Flop transitions in cuprate and color superconductors: From SO(5) to SO(10) unification?

The phase diagrams of cuprate superconductors and of QCD at non-zero baryon chemical potential are qualitatively similar. The Néel phase of the cuprates corresponds to the chirally broken phase of QCD, and the high-temperature superconducting phase corresponds to the color superconducting phase. In the SO(5) theory for the cuprates the SO(3)s spin rotational symmetry and the U(1)em gauge symmetry of electromagnetism are dynamically unified. This suggests that the SU(2)L ⊗ SU(2)R ⊗ U(1)B chiral symmetry of QCD and the SU(3)c color gauge symmetry may get unified to SO(10). Dynamical enhancement of symmetry from SO(2)s ⊗ Z(2) to SO(3)s is known to occur in anisotropic antiferromagnets.

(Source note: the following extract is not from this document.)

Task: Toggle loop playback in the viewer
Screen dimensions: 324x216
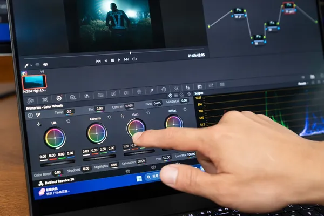Action: [134, 59]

In these systems the staggered magnetization flops from an easy 3-axis into the 12-plane at a critical value of the external magnetic field. Similarly, the phase transitions in the SO(5) and SO(10) models are flop transitions of a “superspin”. Despite this fact, a renormalization group flow analysis in 4 — ϵ dimensions indicates that a point with full SO(5) or SO(10) symmetry exists neither in the cuprates nor in QCD.